### Your goal
Look in the material below for the line with "1105x854 pixels." and the line with "The width and height of the screenshot is (1254, 952).", then set down exactly those two lines and all lines between, nothing more.

### Source information
------

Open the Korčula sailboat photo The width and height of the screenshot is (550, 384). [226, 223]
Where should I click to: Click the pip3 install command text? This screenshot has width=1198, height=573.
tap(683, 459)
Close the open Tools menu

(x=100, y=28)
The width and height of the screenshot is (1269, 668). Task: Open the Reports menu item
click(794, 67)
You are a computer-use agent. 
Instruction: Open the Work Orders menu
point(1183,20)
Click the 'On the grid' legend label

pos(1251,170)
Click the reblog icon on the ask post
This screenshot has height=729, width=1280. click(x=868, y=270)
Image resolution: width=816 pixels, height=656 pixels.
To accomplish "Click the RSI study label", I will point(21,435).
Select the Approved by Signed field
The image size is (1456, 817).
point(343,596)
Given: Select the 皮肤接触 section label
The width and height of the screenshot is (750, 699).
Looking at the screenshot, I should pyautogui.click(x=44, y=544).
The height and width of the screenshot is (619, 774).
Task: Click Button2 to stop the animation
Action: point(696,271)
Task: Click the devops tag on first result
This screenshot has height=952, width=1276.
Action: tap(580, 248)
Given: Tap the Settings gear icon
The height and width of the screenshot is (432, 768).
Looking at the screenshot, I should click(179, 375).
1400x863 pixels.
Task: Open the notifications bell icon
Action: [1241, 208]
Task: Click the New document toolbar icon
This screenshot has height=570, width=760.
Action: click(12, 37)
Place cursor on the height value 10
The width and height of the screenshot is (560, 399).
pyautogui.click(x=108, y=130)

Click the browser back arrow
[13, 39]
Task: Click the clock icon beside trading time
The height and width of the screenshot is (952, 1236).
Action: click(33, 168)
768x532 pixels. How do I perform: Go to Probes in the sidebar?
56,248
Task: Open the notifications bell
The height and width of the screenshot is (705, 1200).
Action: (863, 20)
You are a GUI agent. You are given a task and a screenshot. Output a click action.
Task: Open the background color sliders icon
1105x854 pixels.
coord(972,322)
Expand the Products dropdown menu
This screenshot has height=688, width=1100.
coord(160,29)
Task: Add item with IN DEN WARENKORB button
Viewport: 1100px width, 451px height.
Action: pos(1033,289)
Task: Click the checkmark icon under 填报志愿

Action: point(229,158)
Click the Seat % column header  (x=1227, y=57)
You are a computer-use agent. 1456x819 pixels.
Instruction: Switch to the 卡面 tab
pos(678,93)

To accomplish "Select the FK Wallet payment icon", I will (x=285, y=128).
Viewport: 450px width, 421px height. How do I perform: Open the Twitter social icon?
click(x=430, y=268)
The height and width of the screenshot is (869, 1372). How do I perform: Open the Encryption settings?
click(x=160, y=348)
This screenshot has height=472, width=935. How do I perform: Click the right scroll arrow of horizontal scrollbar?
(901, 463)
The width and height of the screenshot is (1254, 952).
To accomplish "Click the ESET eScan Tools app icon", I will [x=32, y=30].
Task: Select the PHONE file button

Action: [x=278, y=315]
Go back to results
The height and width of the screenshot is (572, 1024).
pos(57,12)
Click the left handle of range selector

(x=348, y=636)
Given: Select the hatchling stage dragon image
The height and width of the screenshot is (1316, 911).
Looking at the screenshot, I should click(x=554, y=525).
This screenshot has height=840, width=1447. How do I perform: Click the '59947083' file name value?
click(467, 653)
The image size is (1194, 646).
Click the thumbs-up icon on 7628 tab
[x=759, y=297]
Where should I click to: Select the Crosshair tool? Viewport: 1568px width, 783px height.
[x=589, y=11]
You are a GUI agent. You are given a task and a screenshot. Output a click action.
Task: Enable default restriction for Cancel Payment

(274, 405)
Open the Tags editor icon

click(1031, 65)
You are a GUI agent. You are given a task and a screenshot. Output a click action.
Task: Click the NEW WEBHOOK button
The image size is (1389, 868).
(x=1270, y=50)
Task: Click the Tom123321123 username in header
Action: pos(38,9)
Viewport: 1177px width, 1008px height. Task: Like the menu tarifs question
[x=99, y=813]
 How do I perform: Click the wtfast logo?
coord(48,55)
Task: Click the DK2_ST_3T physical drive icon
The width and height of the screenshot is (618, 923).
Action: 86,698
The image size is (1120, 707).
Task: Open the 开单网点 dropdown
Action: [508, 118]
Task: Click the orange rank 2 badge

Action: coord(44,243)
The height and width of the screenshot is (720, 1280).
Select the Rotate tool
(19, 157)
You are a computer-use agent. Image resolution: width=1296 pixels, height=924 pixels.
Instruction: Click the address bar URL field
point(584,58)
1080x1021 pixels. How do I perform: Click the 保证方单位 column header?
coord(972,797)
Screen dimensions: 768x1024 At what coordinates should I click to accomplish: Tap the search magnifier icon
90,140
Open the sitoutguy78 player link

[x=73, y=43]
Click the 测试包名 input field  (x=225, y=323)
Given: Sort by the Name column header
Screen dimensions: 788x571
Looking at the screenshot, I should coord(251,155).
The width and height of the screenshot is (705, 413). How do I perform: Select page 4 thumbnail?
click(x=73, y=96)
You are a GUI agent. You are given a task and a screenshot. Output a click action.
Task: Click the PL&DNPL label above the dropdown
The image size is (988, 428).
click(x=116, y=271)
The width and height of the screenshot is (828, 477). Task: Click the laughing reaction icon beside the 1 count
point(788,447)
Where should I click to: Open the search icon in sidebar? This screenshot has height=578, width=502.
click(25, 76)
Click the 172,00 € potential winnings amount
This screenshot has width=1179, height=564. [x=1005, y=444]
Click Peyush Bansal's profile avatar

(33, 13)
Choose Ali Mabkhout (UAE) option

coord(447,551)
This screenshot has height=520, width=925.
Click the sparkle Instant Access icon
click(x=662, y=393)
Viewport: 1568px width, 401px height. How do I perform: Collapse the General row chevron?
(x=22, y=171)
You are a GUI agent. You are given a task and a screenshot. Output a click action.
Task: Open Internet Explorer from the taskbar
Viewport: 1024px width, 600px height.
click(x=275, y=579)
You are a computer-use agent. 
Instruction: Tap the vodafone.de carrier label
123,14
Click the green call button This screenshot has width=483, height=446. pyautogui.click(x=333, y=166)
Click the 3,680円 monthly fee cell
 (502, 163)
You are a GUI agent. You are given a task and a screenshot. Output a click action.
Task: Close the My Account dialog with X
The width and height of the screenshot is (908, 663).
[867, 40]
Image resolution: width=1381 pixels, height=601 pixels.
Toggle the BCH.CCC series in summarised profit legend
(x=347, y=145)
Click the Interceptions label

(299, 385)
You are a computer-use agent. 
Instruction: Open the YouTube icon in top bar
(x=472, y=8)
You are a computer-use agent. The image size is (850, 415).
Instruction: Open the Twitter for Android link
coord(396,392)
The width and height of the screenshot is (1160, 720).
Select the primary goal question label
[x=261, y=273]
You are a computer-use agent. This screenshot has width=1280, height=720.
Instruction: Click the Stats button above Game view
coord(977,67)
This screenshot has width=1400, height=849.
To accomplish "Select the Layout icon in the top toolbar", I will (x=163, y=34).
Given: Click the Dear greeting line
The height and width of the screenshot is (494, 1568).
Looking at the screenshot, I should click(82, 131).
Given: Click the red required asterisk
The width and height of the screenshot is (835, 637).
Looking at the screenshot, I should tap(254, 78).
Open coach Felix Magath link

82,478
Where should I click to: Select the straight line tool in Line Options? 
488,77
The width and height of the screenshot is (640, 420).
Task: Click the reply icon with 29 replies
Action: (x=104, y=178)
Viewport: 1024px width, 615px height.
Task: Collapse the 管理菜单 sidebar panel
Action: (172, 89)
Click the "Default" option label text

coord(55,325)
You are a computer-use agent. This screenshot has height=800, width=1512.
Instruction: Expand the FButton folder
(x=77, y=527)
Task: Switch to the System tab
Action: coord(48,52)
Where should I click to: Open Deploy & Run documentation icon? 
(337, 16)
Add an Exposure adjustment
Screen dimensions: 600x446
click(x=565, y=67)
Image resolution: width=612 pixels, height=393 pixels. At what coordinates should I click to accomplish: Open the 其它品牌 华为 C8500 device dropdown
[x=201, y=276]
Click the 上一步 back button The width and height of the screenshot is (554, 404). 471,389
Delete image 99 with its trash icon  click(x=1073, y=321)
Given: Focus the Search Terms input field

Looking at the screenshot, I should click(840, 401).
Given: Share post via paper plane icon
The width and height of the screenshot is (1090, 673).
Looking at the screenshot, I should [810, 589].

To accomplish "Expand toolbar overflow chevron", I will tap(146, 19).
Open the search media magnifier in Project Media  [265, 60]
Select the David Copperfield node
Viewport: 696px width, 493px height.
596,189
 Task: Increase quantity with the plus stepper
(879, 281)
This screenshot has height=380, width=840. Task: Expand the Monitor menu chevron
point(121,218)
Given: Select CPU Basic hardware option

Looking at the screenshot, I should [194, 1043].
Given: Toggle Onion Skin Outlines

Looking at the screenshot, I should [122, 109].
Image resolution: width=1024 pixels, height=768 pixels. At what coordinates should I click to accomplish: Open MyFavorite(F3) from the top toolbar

------

### The answer
1105x854 pixels.
coord(972,322)
Expand the Products dropdown menu
This screenshot has height=688, width=1100.
coord(160,29)
Task: Add item with IN DEN WARENKORB button
Viewport: 1100px width, 451px height.
Action: pos(1033,289)
Task: Click the checkmark icon under 填报志愿

Action: point(229,158)
Click the Seat % column header  (x=1227, y=57)
You are a computer-use agent. 1456x819 pixels.
Instruction: Switch to the 卡面 tab
pos(678,93)

To accomplish "Select the FK Wallet payment icon", I will (x=285, y=128).
Viewport: 450px width, 421px height. How do I perform: Open the Twitter social icon?
click(x=430, y=268)
The height and width of the screenshot is (869, 1372). How do I perform: Open the Encryption settings?
click(x=160, y=348)
This screenshot has height=472, width=935. How do I perform: Click the right scroll arrow of horizontal scrollbar?
(901, 463)
The width and height of the screenshot is (1254, 952).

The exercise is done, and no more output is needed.